Despite the persistence of paint on the walls of the caves at Altamira and Lascaux—which are over 20,000 years old—and the writing on the walls of Pompeii, graffiti is a largely ephemeral affair.
The easiest surfaces to mark (sandstone, for example) are the naturally the quickest to decay. Spraypaint fades due to sunlight, automobile exhaust, and the elements. Wheatpasted posters and stickers decay over time.
Some works, however, (and like the earlier, persistent examples) persist over time, due to conditions of its display (on the street or in an art gallery), the materials from which it was constructed (newsprint or archival paper; spraypaint or etching compound), and the attention paid to it by passersby.
Shepard Fairey’s Hope poster (made for Barack Obama’s 2008 Presidential campaign) hangs in the Smithsonian institution. The Museum of Modern Art owns six works by SWOON. Residents of Bristol build protective enclosures for works by Banksy.
Simultaneously, a largely decayed Hope poster clings to a building in Chelsea; sixty wheat-pasted SWOON pieces disintegrated on the streets this week, year, month, whatever; and the city of Bristol buffed a Banksy mural just last month.
Similar sorts of claims can be made about virtually all forms of advertising that enter the public sphere: as advertising campaigns change focus, new advertisements replace the old; some people tend to write on, rip, remove, or otherwise alter poster and billboard advertisements; environmental factors also play a role.
This is one of the problems that I’m having with graffiti, and in fact points to further problems with a definition of graffiti.
In the past, I used the term ‘Street Art’ to denote graffiti that had a strong potential to become persistent or serve as advertising, including works by Shepard Fairey, SWOON, and Banksy, among others. This strategy worked well for a time, but became increasingly difficult to maintain: the concept of ‘Street Art’ is not robust enough to serve a useful purpose, especially since groups like the TATS Cru employ graffiti techniques in service of advertising campaigns for multinational corporations, and can be aligned with advertising, graffiti, and street art virtually at will.[1]
Perhaps the concept of Street Art can be recuperated, but I am not yet at a stage where I feel comfortable reinstating the term or making any claims about its content. Ephemerality might be a decent starting point for this endeavor, but I have no confidence in this tactic either, since there are highly persistent graffiti works and completely decayed examples of objects formerly referred to as ‘street art.’
The main issue here is at what point an object becomes advertising, or at what point a work stops being advertising and starts being graffiti (or vice versa).
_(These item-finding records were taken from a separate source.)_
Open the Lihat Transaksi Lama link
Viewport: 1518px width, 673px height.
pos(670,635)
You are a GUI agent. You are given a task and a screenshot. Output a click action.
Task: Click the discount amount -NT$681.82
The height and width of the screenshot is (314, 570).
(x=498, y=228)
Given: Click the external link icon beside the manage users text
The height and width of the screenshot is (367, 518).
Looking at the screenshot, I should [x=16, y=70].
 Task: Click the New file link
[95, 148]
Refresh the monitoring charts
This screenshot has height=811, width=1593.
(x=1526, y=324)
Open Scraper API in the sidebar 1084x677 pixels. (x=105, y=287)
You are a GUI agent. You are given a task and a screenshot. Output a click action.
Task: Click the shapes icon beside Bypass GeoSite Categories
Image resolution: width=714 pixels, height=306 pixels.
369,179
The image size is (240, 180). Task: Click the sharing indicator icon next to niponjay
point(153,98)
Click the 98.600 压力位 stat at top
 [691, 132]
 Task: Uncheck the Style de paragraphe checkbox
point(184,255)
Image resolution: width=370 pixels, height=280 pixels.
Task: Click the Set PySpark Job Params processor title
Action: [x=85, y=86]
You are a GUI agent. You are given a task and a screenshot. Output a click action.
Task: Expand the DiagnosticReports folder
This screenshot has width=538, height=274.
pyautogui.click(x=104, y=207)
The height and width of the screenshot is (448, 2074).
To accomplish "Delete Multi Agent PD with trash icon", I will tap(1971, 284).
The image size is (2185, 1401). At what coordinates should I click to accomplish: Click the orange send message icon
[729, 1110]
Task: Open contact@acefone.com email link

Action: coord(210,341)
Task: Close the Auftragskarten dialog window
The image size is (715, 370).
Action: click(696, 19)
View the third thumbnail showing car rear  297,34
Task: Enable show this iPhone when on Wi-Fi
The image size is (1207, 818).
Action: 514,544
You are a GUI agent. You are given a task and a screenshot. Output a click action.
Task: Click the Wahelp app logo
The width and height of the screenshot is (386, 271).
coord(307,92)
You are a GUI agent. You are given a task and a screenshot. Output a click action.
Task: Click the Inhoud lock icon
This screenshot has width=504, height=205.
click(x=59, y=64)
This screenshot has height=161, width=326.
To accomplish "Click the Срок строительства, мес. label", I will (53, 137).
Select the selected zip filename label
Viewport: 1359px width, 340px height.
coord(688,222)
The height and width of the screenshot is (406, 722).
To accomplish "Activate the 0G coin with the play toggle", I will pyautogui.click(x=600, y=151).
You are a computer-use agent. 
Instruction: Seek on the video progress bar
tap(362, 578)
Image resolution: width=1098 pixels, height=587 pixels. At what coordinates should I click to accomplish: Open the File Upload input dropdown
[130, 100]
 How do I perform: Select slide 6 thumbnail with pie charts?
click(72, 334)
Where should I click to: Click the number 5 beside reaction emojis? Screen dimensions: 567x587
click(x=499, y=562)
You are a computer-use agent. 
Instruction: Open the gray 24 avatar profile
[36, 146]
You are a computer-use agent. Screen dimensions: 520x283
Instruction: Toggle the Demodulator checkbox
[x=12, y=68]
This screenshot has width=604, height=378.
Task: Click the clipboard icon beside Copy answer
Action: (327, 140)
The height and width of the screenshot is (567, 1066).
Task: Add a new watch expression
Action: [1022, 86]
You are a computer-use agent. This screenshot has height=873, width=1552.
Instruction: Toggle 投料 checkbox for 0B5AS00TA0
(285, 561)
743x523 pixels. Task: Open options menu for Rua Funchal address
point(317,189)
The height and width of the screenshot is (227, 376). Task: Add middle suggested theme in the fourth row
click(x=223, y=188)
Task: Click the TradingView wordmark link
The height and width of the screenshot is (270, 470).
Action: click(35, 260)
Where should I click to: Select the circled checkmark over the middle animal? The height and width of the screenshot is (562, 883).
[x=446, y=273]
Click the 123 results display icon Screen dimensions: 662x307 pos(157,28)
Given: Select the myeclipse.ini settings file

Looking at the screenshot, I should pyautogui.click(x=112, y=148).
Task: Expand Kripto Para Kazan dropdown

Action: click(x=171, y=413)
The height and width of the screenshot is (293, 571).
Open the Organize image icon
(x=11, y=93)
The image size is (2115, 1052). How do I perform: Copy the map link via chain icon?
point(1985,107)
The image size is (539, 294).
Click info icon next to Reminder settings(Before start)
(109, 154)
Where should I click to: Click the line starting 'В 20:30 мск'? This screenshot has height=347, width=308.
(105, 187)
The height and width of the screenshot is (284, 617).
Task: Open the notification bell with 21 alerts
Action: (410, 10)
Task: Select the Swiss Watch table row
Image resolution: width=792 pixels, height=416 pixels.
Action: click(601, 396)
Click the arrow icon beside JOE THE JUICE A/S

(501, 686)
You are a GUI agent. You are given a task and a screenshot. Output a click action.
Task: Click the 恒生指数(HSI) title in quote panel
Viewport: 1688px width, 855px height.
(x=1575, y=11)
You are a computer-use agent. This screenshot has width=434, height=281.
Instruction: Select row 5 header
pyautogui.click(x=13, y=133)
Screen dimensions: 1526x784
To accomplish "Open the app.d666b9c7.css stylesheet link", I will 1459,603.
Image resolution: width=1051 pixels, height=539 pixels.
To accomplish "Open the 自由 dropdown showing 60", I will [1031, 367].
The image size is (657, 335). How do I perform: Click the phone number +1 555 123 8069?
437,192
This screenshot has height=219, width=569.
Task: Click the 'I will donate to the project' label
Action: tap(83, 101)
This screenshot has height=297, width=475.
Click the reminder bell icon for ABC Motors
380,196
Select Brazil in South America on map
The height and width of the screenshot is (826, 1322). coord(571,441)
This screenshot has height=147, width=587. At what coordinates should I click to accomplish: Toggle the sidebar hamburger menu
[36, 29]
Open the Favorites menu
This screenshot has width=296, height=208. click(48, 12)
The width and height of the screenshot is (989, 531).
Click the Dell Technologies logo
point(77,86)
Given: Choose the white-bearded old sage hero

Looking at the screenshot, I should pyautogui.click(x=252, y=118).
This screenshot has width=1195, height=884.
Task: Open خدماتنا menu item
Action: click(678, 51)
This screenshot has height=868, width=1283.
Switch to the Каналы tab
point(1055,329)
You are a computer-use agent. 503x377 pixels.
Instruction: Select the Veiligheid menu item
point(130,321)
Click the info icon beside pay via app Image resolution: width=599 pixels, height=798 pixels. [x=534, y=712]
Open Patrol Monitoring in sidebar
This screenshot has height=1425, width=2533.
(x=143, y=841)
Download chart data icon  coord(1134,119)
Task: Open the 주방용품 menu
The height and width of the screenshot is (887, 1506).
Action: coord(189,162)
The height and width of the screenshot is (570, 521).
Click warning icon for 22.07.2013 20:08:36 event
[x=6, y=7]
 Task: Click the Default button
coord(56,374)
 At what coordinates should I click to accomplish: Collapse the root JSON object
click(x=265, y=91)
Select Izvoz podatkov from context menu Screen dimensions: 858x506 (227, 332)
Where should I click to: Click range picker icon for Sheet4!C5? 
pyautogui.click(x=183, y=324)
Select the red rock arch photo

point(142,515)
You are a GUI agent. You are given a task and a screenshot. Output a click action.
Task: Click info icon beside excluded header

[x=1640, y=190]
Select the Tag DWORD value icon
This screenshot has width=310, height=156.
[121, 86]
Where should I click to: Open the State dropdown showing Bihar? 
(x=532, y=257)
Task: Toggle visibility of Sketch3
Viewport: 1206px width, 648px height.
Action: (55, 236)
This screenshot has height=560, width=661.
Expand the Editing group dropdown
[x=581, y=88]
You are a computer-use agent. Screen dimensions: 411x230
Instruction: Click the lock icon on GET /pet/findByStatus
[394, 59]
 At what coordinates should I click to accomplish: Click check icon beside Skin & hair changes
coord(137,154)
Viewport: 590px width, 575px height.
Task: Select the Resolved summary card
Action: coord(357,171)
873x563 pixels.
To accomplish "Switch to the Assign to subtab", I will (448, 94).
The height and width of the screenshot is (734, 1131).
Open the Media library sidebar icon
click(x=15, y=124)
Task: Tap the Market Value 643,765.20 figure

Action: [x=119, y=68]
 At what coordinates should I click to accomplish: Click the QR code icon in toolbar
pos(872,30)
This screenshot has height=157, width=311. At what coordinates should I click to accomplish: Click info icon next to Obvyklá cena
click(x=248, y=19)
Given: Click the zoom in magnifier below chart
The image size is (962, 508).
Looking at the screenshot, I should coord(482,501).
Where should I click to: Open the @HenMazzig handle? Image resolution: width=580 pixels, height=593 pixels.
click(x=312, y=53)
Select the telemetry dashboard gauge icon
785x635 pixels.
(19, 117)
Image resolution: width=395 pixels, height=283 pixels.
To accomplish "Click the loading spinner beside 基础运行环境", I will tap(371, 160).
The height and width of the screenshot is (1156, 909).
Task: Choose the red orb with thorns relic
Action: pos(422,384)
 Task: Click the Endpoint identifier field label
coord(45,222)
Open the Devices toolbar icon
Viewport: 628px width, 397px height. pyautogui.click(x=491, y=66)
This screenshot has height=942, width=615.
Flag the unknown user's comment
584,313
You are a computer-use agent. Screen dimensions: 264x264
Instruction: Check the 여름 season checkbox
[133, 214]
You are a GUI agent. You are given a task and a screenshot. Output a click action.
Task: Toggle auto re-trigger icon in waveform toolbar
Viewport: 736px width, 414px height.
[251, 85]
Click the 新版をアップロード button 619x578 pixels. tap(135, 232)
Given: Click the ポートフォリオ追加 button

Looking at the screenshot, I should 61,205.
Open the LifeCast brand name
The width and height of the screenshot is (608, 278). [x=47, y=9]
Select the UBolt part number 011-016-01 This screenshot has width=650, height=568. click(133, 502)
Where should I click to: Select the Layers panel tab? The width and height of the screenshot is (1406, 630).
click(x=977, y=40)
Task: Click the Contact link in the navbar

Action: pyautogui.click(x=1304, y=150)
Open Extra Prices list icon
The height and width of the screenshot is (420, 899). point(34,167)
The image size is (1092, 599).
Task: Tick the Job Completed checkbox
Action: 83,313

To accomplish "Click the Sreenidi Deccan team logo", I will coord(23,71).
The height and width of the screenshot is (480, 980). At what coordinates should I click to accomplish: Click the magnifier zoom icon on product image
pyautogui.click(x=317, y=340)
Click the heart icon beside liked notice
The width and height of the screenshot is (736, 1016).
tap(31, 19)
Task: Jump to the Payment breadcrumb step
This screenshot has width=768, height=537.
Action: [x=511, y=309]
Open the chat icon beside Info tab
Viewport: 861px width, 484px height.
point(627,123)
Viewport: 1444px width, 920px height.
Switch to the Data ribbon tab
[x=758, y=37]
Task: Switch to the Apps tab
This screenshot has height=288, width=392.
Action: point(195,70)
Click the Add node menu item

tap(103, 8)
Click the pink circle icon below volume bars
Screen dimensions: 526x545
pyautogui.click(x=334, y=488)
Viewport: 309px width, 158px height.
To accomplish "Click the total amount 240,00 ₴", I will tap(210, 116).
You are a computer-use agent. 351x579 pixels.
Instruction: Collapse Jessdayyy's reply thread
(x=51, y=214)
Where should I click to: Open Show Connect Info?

I would be tempted to claim that legality served as the dividing line except that in 2006 TATS Cru put up illegal wheat-pasted posters throughout New York City as part of a “guerilla marketing” campaign paid for by SONY, not to mention Banksy’s community accepted and protected works, or Shepard Fairey’s HOPE poster.
Can graffiti be subsumed into the advertising milieu? Is advertising merely another form of graffiti? If we wish to frame the question in this way, I vote for the latter. But I’m highly doubtful that this would lead to any meaningful resolution.
I’ll leave this hanging for today. Perhaps further exploration in other areas will allow some progress to be made here.
[1] I also had (and have) strong personal misgivings about Capitalism and mistakenly employed ‘Street Art’ to stand for the “Bourgeois” expression of graffiti, versus the resistant, “Proletarian” forms like Tagging and Piecing. This serves no useful purpose, since graffiti in the Twenty-First century has become a part of the capitalist economy and really has no compelling reason to distance itself from issues of capital.